Headaches may be aggravated by stress, physical exertion, or bright light [1]. The course may be either self-limited or refractory. (See 'Prognosis' below.)

Associated features — Nausea, vomiting, phonophobia, and photophobia may accompany the headache in NDPH [21]. In a series of 56 patients with NDPH from a referral center in the United States, associated migrainous symptoms were frequent and included nausea (68 percent), photophobia (66 percent), phonophobia (61 percent), lightheadedness (55 percent), sore/stiff neck (50 percent), blurred vision (43 percent), vomiting (23 percent), and vertigo (11 percent) [1]. In a series of 366 patients with NDPH, cranial autonomic symptoms such as miosis, lacrimation, and conjunctival injection were reported in 26 percent [28].

Examination — The neurologic examination is typically normal in NDPH. Greater occipital nerve trigger point tenderness and pain with neck extension or rotation suggestive of cervical facet inflammation may be seen in some cases [1]. The significance of this finding is uncertain.

DIAGNOSIS — The diagnosis of NDPH is based upon the clinical features, fulfillment of diagnostic criteria (table 1), and exclusion of secondary causes of headache. (See 'Diagnostic criteria' below.)

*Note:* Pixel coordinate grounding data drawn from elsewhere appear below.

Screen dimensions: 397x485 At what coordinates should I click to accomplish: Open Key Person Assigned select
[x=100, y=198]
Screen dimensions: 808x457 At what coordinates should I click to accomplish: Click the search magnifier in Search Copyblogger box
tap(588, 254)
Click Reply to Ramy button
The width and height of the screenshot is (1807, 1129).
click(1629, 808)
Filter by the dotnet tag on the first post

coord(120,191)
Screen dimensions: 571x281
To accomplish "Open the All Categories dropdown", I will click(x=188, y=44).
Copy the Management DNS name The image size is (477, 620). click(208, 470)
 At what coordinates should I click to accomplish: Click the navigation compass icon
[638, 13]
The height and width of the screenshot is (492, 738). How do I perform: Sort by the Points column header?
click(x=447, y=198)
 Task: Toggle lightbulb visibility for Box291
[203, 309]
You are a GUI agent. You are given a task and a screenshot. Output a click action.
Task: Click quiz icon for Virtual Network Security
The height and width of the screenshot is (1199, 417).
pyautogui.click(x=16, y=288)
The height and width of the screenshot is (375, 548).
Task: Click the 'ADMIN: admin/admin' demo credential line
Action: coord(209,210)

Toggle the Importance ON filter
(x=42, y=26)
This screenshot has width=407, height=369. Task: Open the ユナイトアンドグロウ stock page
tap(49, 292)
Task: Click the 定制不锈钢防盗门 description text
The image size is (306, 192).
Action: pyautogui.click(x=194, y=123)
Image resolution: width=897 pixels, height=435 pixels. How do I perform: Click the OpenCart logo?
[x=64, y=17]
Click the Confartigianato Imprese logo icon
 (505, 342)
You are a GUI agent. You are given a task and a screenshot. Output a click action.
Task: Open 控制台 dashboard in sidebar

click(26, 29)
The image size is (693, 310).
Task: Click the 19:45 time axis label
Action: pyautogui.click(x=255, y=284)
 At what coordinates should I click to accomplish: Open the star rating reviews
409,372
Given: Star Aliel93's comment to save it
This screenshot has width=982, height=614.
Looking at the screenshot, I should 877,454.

Secondary headache disorders must be excluded before making a diagnosis of NDPH [29], even in the presence of a normal neurologic examination. (See 'Evaluation' below and 'Differential diagnosis' below.)

Diagnostic criteria — The International Classification of Headache Disorders, 3^rd edition (ICHD-3), published in 2018, describes NDPH as a persistent and continuous headache with a clearly remembered onset [26]. Headache characteristics and associated symptoms of NDPH are nonspecific and may resemble migraine or tension-type headache.

The following are the ICHD-3 diagnostic criteria for NDPH (table 1) [26]:

●(A) Persistent headache fulfilling criteria B and C

●(B) Distinct and clearly remembered onset, with pain becoming continuous and unremitting within 24 hours

●(C) Present for longer than three months

●(D) Not better accounted for by another ICHD-3 diagnosis

Probable NDPH may be diagnosed for patients with headaches <3 months, but who fulfill all other diagnostic criteria.

Patients with strictly unilateral chronic headaches that respond to indomethacin whose symptoms fulfill diagnostic criteria for both NDPH and hemicrania continua should be diagnosed with hemicrania continua [26]. (See "Hemicrania continua", section on 'Diagnosis'.)

Patients who present with a persistent headache without a clearly remembered onset should not be diagnosed with NDPH. Such patients should be diagnosed with another headache type, such as chronic migraine or chronic tension-type headache, based on the specific features of the headache. (See "Chronic migraine", section on 'Diagnosis' and "Tension-type headache in adults: Etiology, clinical features, and diagnosis", section on 'Diagnosis'.)

Evaluation — New headache onset in the absence of a headache history always warrants attention. Therefore, the initial evaluation of a new and persistent daily headache must exclude secondary causes of headache.

Brain imaging — We recommend brain imaging for all patients with headache suspicious for NDPH. We typically perform brain magnetic resonance imaging (MRI) with gadolinium as the initial imaging study. Head computed tomography (CT) with contrast is an alternative for those who cannot have MRI because of intolerance, contraindications, or availability.

Additional testing for patients with atypical features — Additional evaluation may be warranted for select patients with suspected NDPH who have atypical clinical features or abnormal initial brain imaging findings suggestive of an alternative cause of the headache. Atypical features include:

●Associated abnormalities on neurologic examination (eg, cranial nerve dysfunction, vision loss, papilledema, limb weakness and/or numbness)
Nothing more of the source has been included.